Task instructions —
Turn the lines of the data file, from the one containing "Image resolution: width=502" through the last line, into a numbered list, skipping any blank lines. Leave the pictures out.

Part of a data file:

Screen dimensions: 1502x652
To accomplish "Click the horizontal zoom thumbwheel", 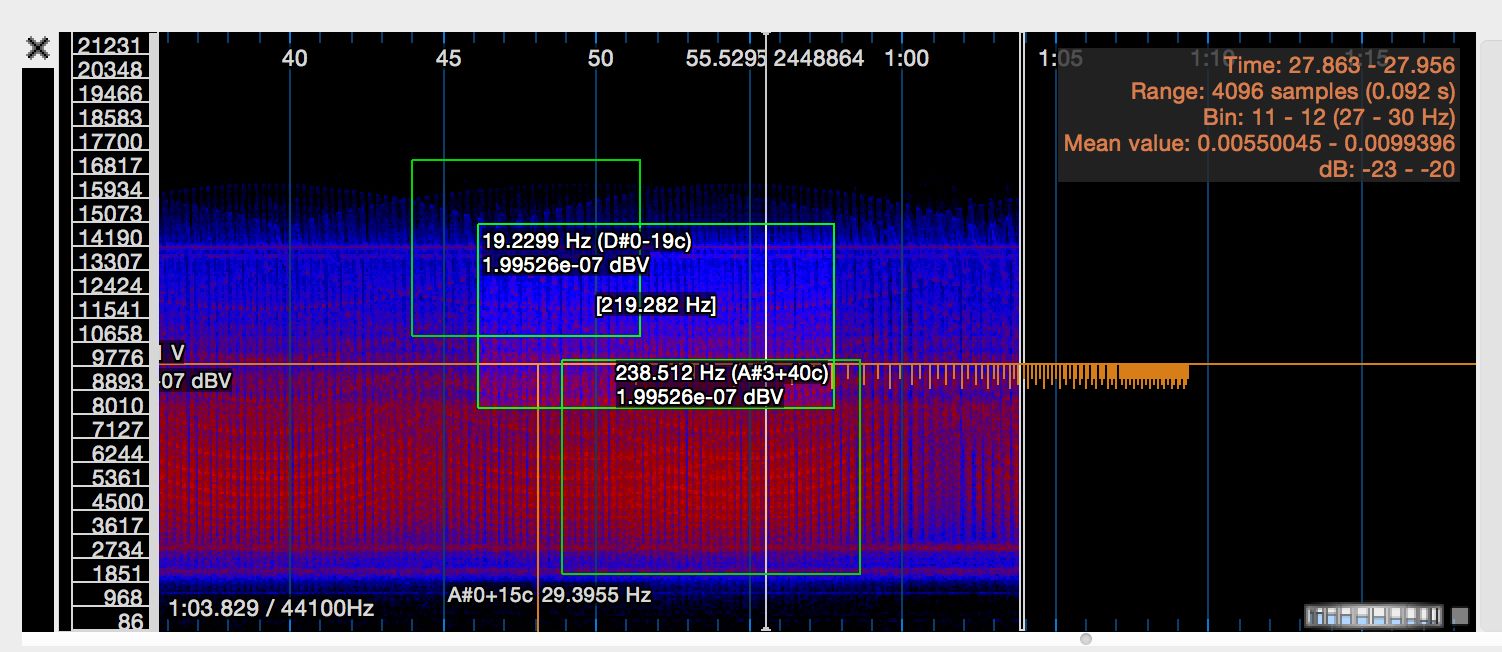I will tap(1374, 616).
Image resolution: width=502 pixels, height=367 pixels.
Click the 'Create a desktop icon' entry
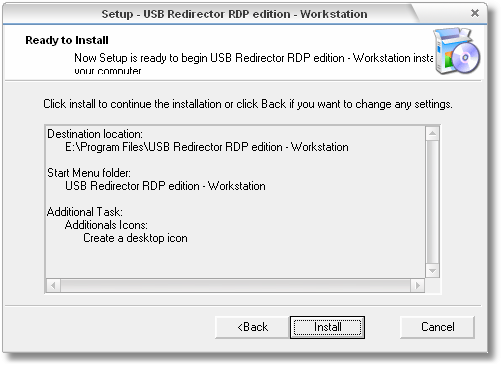tap(135, 238)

Correct answer —
1. Image resolution: width=502 pixels, height=367 pixels.
2. Click the 'Create a desktop icon' entry
3. tap(135, 238)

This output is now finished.